Art. 189, 2° comma CEE, art. 117 CEE. (4) Cfr. pag. 88.

(5) Art. 164 CEE.

1.6. Le possibilità di ricorso di un privato

Un privato può impugnare per nullità una decisione di una istituzione comunitaria sulla base dell’articolo 173, 2° comma, del Trattato CEE purché la decisione sia stata presa nei suoi confronti oppure, pur essendo destinata ad altre persone, lo riguardi direttamente ed individualmente. Ne consegue che un privato non può proporre un ricorso contro una direttiva.

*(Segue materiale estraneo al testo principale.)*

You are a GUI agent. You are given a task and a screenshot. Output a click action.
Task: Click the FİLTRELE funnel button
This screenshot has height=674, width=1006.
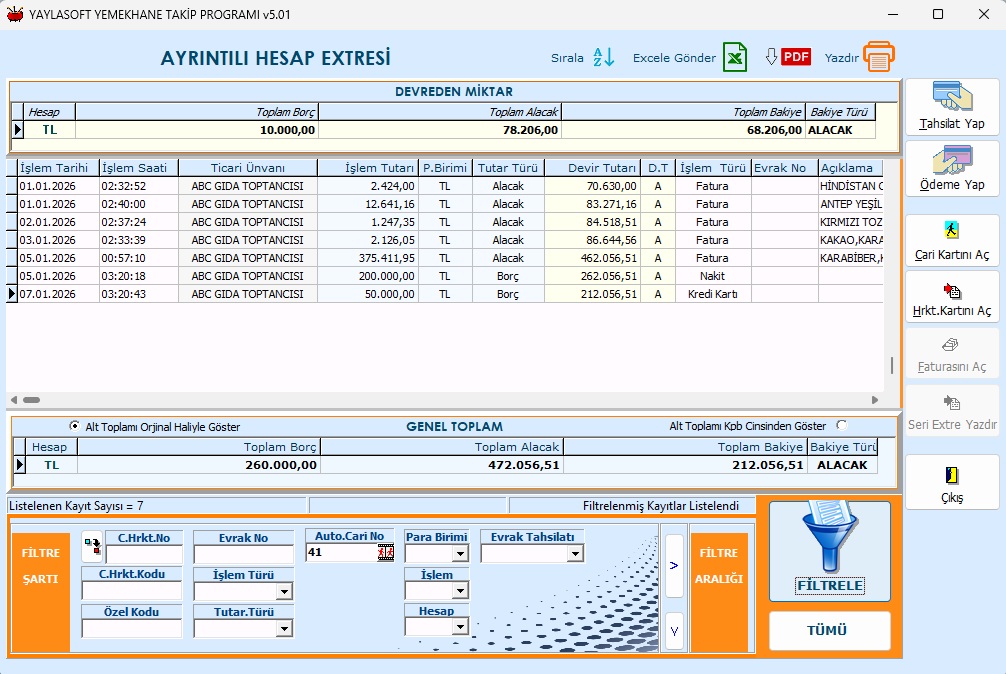tap(829, 551)
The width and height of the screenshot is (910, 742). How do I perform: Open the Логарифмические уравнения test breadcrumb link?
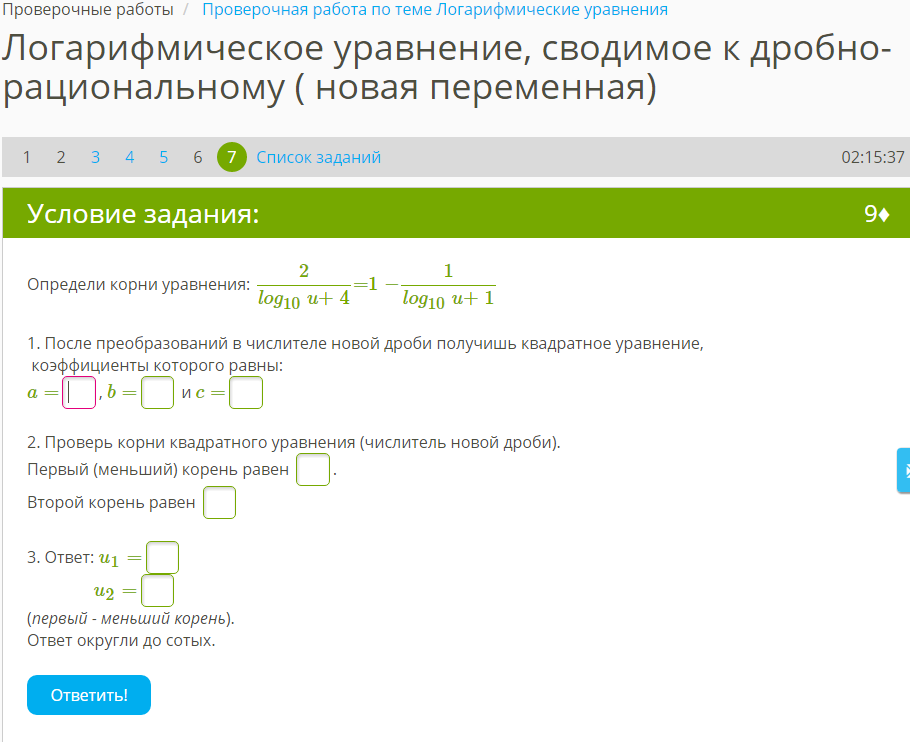(435, 10)
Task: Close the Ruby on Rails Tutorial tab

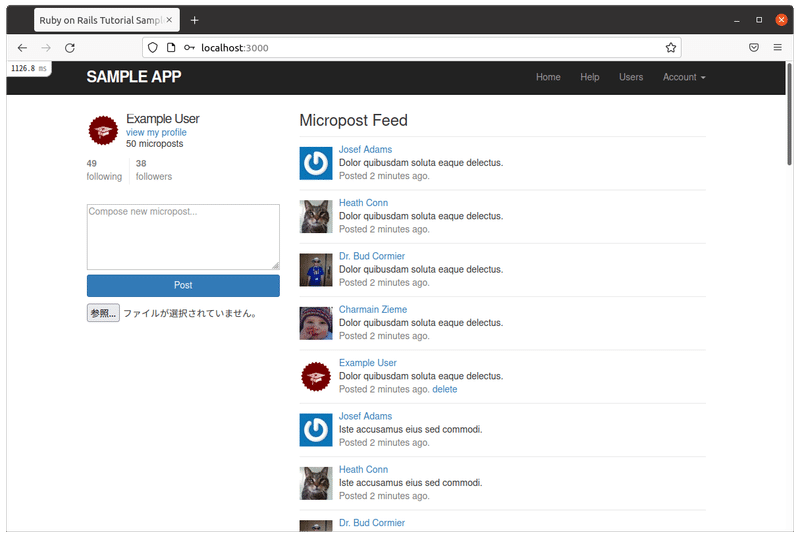Action: pos(172,20)
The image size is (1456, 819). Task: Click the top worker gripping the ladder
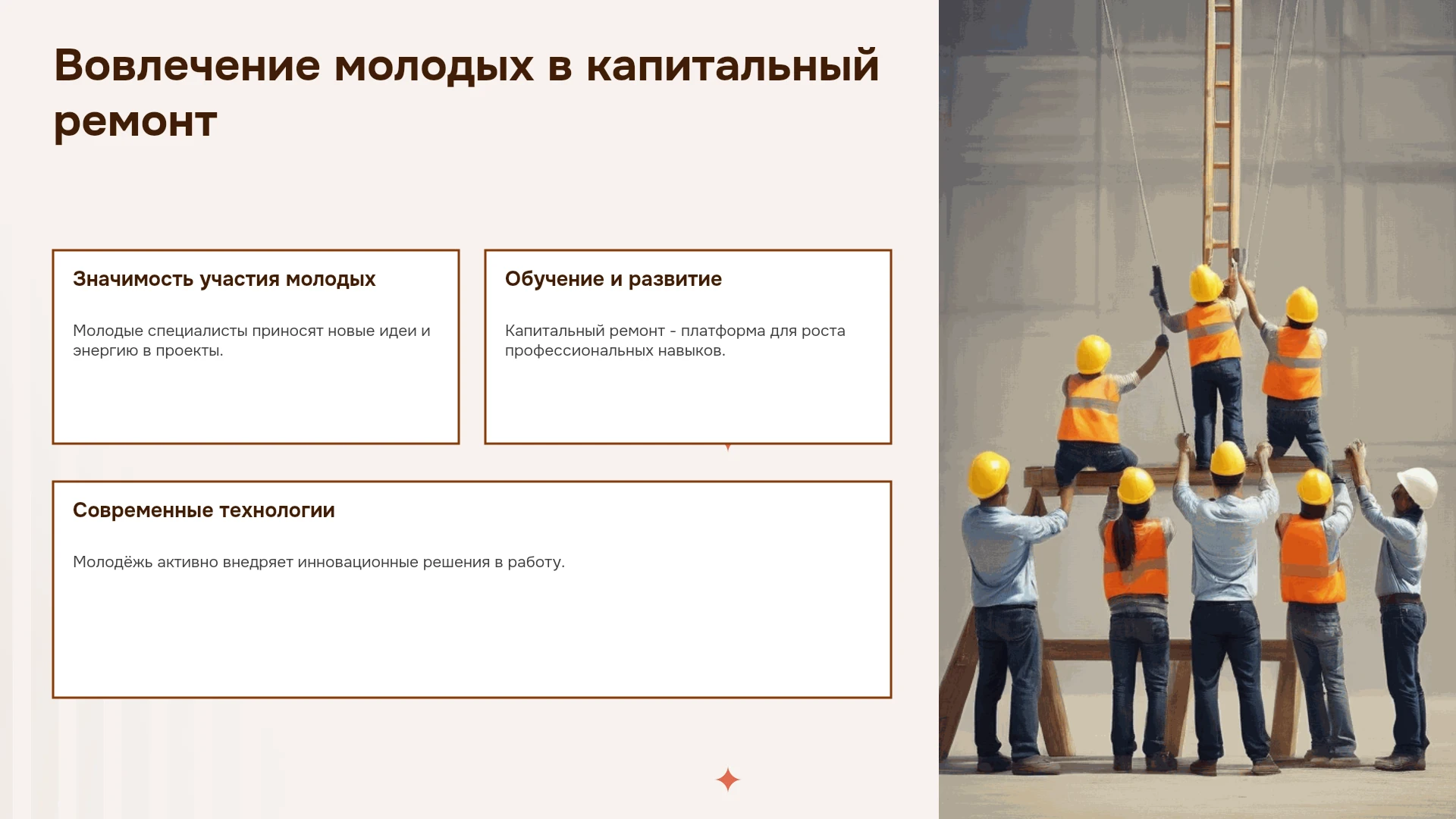pos(1212,364)
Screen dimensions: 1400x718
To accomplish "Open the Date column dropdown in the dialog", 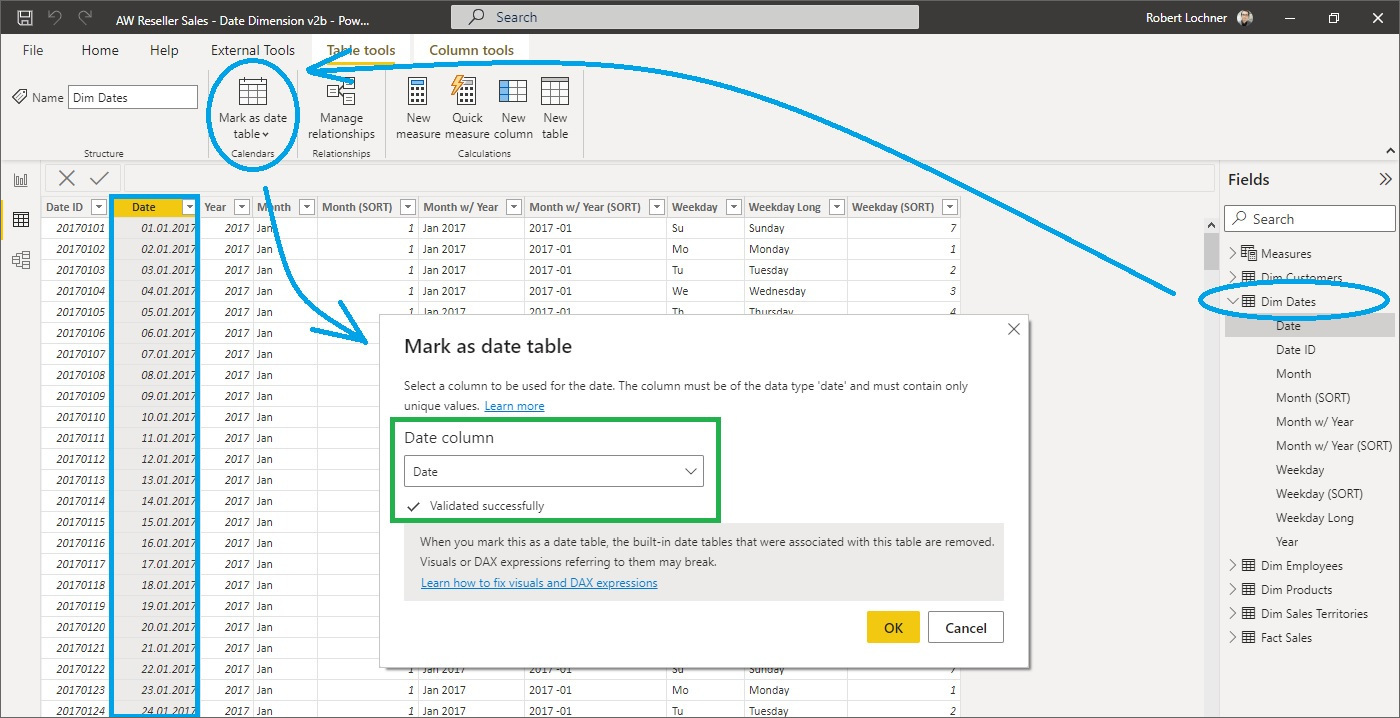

Se una persona, ad esempio, constata che uno Stato membro ha mancato ad uno dei suoi obblighi derivanti dall’articolo 119 o dalla direttiva, non può introdurre un ricorso per inadempienza davanti alla Corte di giustizia (solo la Commissione e gli Stati membri possono proporre tale ricorso) Tale persona può presentare un reclamo scritto alla Commissione che, previo esame, può iscriverlo nell’apposito registro; successivamente essa richiede allo Stato, tramite la rappresentanza permanente dello stesso presso le Comunità, un complemento d’informazione e avvia una procedura d’infrazione.

Una persona che si ritenga lesa nei propri diritti che abbiano la loro fonte nel diritto comunitario, può proporre azione davanti le autorità giudiziarie nazionali (tribunale del lavoro).

Un giudice nazionale può chiedere alla Corte europea di pronunciarsi sulla validità di un atto di diritto comunitario derivato che egli debba applicare in materia e/o sull’interpretazione del diritto comunitario derivato e dei trattati. E’ unicamente il giudice nazionale che decide della necessità di tale rinvio per una pronuncia pregiudiziale in materia di validità o d’interpretazione. La sentenza emanata dalla Corte europea vincola soltanto i giudici nazionali chiamati a risolvere una controversia di diritto interno (1).

Questa procedura di rinvio per pronuncia pregiudiziale garantisce l’uniforme applicazione del diritto comunitario ed ha dato un grande contributo alla penetrazione del diritto comunitario nelle strutture nazionali. La Corte è stata ripetutamente chiamata a pronunciarsi in materia di interpretazione del contenuto e della portata dell’articolo 119 e talune sentenze sono rimaste celebri (2).

(1) Per maggiori particolari su tali procedure, cfr. pag. 88 (2) Cfr. pag. 91 e segg.